━━ SUPPLIED DATA

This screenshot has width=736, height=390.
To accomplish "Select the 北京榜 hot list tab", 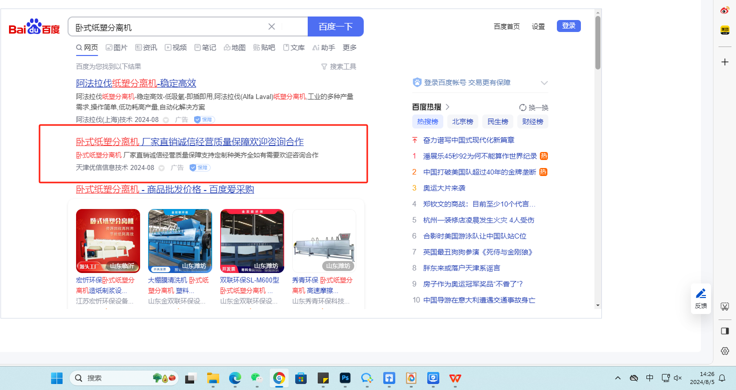I will tap(462, 122).
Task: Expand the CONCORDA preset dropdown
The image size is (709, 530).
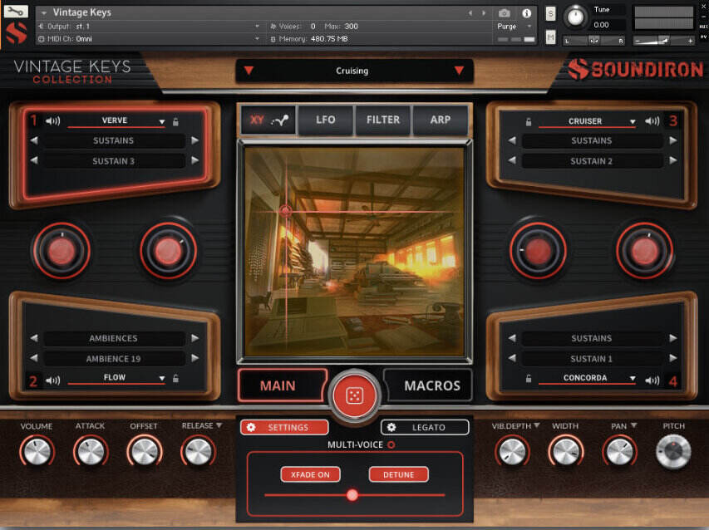Action: pyautogui.click(x=634, y=378)
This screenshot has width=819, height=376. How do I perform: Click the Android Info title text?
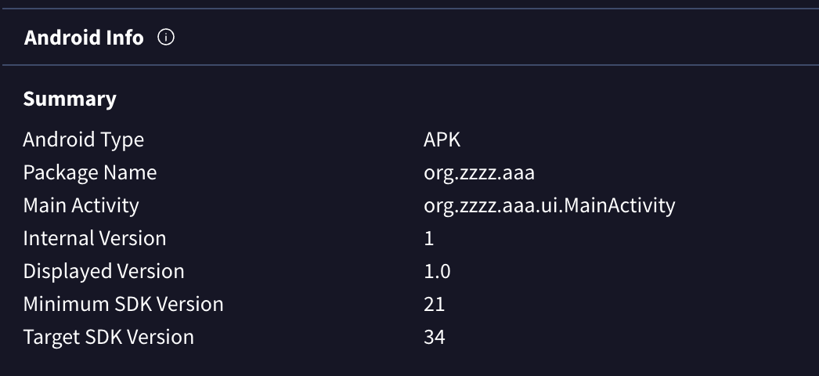[84, 38]
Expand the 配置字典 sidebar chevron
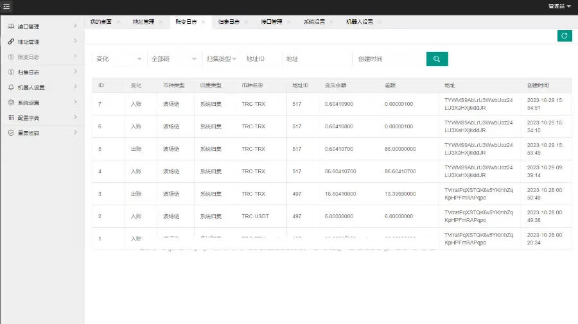 coord(75,117)
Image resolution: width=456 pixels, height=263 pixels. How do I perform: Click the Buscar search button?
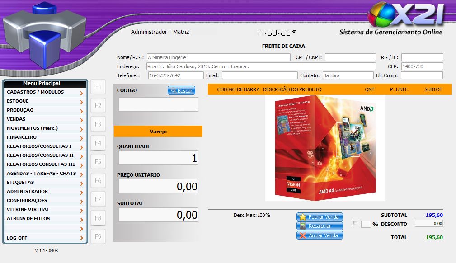pos(181,91)
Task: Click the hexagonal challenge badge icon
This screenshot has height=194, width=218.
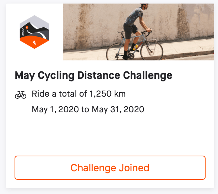Action: (34, 32)
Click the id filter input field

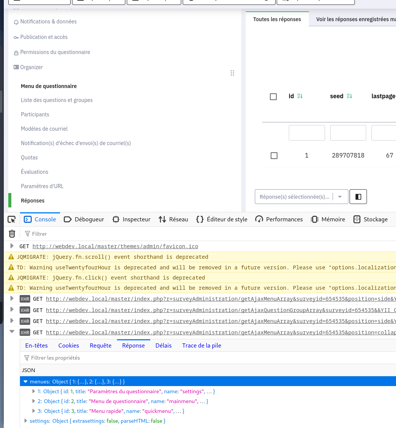(x=307, y=133)
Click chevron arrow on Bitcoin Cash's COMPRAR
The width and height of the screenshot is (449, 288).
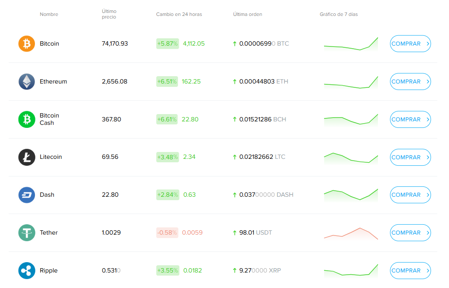coord(427,119)
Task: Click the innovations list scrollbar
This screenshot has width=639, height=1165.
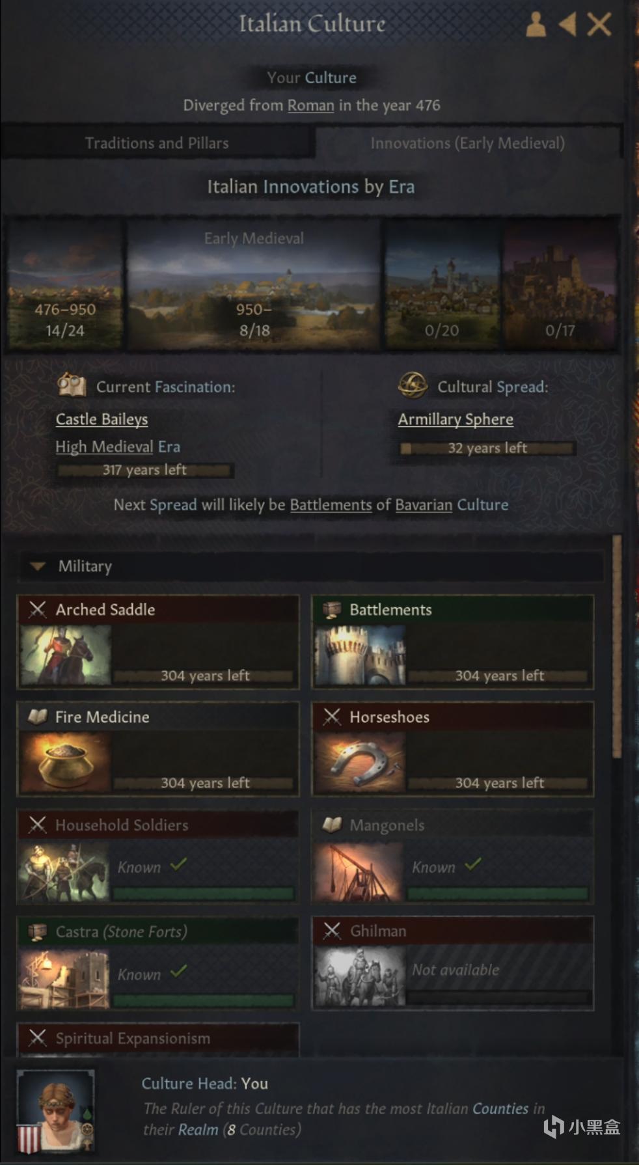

━━━━

EXERCISE PROMPT:
Return verbatim every line from the one holding "Click chevron arrow on Bitcoin Cash's COMPRAR" to the end of the records above. Do not copy the pictures.

EXERCISE OUTPUT:
Click chevron arrow on Bitcoin Cash's COMPRAR
The width and height of the screenshot is (449, 288).
coord(427,119)
Task: Click the innovations list scrollbar
This screenshot has width=639, height=1165.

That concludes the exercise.